In summary, when the device is used, a closed loop circuit of the molten steel 1, the mold copper plate 2, the resistor 41 and the ammeter 5 is formed, an equivalent circuit of the closed loop circuit is shown in fig. 4, and the fluctuation of the liquid level of the molten steel 1 causes the effective resistance value of the resistor 41 in the circuit to change, in the embodiment, the first resistor 411, the second resistor 412, the third resistor 413, the fourth resistor 414, the fifth resistor 415, the sixth resistor 416, the seventh resistor 417 and the eighth resistor 418 in the circuit form the effective resistor 9 according to the fluctuation of the liquid level around the plug pin 4, and the effective resistors correspond to the first equivalent resistor 91, the second equivalent resistor 92, the third equivalent resistor 93, the fourth equivalent resistor 94, the fifth equivalent resistor 95, the sixth equivalent resistor 96, the seventh equivalent resistor 97 and the eighth equivalent resistor 98 respectively. Therefore, a slide rheostat is formed between the resistor 41 and the liquid level of the molten steel 1, so that the current is changed due to the fluctuation of the liquid level of the molten steel 1, the value of the equivalent resistor 9 of the resistor 41 in the circuit can be determined by measuring the effective resistance value and the voltage of the circuit, and the fluctuation condition of the liquid level of the molten steel 1 can be obtained by calculation.

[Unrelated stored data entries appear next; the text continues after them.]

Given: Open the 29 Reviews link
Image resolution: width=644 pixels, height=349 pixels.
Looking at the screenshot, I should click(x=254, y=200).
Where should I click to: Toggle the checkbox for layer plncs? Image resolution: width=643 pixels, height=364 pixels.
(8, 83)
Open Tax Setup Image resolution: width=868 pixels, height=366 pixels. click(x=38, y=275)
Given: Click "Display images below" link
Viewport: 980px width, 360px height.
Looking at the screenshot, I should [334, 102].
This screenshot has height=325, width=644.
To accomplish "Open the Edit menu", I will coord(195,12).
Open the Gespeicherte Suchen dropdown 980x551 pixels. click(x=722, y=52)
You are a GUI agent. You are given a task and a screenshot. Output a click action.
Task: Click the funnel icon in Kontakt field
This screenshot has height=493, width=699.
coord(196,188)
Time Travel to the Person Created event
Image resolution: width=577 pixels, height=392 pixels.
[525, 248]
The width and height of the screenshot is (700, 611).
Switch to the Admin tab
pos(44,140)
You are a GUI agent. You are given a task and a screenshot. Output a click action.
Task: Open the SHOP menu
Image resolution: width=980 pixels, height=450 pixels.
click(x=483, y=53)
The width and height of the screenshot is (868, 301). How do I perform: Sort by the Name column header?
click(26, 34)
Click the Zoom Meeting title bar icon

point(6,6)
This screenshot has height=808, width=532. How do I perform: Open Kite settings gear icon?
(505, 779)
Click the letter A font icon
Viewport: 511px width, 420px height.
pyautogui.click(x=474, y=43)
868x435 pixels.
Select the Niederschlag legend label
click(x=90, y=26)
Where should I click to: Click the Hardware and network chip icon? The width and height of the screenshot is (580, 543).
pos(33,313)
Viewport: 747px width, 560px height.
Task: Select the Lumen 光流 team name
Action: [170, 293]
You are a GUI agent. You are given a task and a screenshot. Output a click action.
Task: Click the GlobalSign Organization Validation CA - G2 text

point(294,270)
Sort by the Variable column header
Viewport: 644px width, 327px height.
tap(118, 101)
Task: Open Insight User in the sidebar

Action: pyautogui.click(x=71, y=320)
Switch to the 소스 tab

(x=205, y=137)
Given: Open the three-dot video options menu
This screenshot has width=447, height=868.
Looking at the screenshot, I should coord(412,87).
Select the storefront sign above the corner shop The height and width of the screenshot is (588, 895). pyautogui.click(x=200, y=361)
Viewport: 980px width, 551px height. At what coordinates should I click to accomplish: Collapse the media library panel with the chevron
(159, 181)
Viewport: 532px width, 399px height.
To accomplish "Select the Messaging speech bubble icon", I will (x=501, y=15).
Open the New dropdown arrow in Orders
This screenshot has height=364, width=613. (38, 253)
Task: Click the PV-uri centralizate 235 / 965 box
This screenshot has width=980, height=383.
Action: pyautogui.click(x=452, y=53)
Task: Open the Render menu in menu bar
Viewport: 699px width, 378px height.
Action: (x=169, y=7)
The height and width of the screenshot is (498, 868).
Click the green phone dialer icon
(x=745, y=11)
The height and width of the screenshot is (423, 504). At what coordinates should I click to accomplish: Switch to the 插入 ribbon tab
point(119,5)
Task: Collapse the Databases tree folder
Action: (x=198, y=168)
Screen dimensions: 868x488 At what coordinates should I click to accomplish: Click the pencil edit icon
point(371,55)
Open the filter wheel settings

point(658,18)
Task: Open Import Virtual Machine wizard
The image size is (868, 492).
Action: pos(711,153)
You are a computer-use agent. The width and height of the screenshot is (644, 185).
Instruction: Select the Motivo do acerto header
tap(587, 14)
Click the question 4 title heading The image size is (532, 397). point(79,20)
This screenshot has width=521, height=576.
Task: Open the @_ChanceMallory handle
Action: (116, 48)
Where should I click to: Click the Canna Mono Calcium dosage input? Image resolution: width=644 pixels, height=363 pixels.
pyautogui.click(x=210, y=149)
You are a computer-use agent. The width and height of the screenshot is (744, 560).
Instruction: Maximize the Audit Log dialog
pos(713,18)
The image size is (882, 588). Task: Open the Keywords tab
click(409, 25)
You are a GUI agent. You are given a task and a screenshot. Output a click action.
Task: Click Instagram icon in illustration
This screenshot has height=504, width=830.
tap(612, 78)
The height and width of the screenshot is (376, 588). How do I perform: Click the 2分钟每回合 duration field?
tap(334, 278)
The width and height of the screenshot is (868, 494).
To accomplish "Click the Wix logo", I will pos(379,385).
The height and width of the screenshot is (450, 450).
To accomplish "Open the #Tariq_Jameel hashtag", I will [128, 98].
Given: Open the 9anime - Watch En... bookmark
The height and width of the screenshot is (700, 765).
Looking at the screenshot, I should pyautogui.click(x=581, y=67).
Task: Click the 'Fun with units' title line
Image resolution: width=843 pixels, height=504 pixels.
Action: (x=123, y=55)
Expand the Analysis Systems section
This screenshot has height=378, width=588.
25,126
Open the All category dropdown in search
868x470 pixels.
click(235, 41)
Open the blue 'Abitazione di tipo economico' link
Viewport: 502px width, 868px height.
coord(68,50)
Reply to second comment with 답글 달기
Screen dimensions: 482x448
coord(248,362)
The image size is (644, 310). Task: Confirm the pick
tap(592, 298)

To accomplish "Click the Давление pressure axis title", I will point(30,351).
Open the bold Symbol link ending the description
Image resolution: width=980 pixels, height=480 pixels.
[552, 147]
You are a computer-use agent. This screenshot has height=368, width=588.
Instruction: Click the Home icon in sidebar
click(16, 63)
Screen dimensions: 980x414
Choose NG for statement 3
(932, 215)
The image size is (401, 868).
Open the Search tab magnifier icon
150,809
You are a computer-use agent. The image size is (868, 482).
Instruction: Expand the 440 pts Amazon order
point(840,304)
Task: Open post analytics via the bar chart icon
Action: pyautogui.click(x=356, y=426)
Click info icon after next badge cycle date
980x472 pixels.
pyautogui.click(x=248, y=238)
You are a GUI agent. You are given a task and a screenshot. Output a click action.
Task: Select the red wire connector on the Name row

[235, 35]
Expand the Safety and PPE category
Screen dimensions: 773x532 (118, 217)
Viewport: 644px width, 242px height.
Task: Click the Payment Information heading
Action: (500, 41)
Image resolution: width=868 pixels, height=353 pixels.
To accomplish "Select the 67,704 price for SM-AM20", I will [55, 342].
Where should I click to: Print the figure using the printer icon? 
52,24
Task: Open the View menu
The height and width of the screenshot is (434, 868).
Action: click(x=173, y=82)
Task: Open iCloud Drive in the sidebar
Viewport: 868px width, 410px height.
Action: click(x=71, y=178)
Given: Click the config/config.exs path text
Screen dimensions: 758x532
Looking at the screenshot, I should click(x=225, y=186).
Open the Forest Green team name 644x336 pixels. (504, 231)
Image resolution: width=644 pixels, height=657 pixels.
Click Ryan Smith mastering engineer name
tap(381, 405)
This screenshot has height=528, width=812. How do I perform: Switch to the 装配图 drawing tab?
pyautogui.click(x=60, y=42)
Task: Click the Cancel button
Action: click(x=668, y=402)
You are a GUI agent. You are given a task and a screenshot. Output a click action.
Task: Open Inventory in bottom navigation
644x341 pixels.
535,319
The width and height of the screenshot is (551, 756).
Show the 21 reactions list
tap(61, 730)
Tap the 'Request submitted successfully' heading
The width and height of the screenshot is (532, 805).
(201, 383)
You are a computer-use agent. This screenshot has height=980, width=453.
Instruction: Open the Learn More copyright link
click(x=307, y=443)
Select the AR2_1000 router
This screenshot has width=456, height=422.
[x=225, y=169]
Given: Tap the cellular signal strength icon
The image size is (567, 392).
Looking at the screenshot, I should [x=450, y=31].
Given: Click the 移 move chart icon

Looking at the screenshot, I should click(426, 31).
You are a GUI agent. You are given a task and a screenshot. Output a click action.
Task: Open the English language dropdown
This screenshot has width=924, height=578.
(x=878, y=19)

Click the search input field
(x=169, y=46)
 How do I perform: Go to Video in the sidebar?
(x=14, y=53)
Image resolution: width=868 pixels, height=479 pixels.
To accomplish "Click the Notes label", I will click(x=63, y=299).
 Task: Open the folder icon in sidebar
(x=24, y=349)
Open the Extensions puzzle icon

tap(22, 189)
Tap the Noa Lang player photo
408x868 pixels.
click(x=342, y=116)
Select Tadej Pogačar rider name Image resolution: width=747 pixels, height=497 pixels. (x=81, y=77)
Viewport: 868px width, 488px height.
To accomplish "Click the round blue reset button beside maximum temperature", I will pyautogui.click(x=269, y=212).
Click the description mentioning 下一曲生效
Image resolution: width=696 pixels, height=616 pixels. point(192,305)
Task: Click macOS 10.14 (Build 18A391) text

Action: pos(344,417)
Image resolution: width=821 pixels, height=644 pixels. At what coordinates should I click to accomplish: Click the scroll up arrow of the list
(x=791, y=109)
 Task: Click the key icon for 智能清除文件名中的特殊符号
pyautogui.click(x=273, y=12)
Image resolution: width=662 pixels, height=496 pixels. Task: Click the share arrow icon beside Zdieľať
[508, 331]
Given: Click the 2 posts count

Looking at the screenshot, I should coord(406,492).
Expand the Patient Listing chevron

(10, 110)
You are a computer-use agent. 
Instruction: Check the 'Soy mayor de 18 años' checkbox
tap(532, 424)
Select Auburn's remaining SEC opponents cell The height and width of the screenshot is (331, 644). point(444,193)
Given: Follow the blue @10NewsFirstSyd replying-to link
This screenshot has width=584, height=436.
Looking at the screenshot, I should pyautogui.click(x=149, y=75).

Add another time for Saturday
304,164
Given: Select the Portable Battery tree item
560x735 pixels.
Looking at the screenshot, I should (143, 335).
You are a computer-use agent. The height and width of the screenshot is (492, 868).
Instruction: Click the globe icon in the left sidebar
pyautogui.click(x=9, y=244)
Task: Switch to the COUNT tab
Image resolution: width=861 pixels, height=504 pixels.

The using method of the device for measuring the surface flow field of the molten steel in the crystallizer based on the current change comprises the steps of vertically inserting an insert pin 4 into the molten steel 1, simultaneously recording readings of an ammeter 5 and a voltmeter 10, taking the maximum and minimum readings of the corresponding ammeter 5 of the same insert pin 4, and recording the position of a corresponding resistor 41, wherein the liquid level fluctuation H of the molten steel 1 is the difference value between the length of the resistor 41 corresponding to the minimum current and the length of an equivalent resistor 9; the position of the resistor 41 corresponding to the current with the maximum value and the flow speed direction of the molten steel 1 points to the position of the resistor 41 corresponding to the minimum current, and v is 0.624d ^-0.696 ΔH ^0.567 Where d is the diameter of the plug pin 4, and Δ H is the difference between the length of the resistor 41 corresponding to the minimum current and the resistor 41 corresponding to the maximum current. The method comprises the following specific steps:

step 1: inserting pins 4 are vertically inserted into two sides of the water gap 6 at the same time, so that the inserting pins penetrate through the covering slag 3 and are inserted into the molten steel 1;

step 2: the power supply 7 is switched on, the readings on the ammeter 5 are transmitted to the computer through the sensor and the numerical values are recorded in real time, and the readings on the voltmeter 10 are transmitted to the computer through the sensor and the numerical values are recorded in real time;

and step 3: taking the maximum value I of the ammeter 5 corresponding to the same inserting nail 4 at the same time _max And a minimum value I _min The liquid level fluctuates at different times

H represents the distance from the highest point of the molten steel surface of the plug pin 4 to the bottom of the plug pin 4, H is the height of the resistor 41, R is the resistance value of the resistor 41 in unit distance, and U represents the voltage value of the resistor 41 at the moment;

and 4, step 4: the maximum liquid level difference of two resistors 41 at the same time and the same inserted pin 4 is taken

The flow rate v of the molten steel (1) is 0.624d ^-0.696 ΔH ^0.567 In the direction of I _max Corresponding to the position indication I of the resistor 41 _min Corresponding to the position of the resistor 41, where d is of the plug pin 4A diameter;

and 5: counting the liquid level fluctuation H at each moment, drawing to obtain a crystallizer liquid level three-dimensional profile graph at each moment, and averaging to obtain a crystallizer liquid level average three-dimensional profile graph;

And 6: counting the flow velocity v of the molten steel 1 at different plug pins 4 at each moment and the corresponding velocity direction, and drawing a velocity vector diagram;

and 7: and (5) comparing the results of the step (5) and the step (6) to determine the fluctuation of the liquid level of the crystallizer and the symmetry of the flow field taking the central line of the water gap (6) as the center.

Example 2

The basic contents of this embodiment are the same as embodiment 1, except that: the plug pin 4 also comprises a heating part 43, wherein the heating part 43 is cylindrical and is arranged inside the cylinder of the plug pin 4, the heating part 43 is a silicon-molybdenum rod for heating or electromagnetic heating as shown in fig. 5, and the heating temperature of the heating part 43 is consistent with the temperature of the molten steel 1 when in use, so that the plug pin is aimed at: the plug pins 4 and the molten steel 1 are kept at the same temperature, so that the situation that the temperature field around the plug pins 4 is changed rapidly due to the fact that the cold plug pins 4 are directly inserted into the molten steel 1 is avoided, the flow field is changed, the original temperature field and the original flow field are kept unchanged to the greatest extent, and the accuracy of measurement is achieved.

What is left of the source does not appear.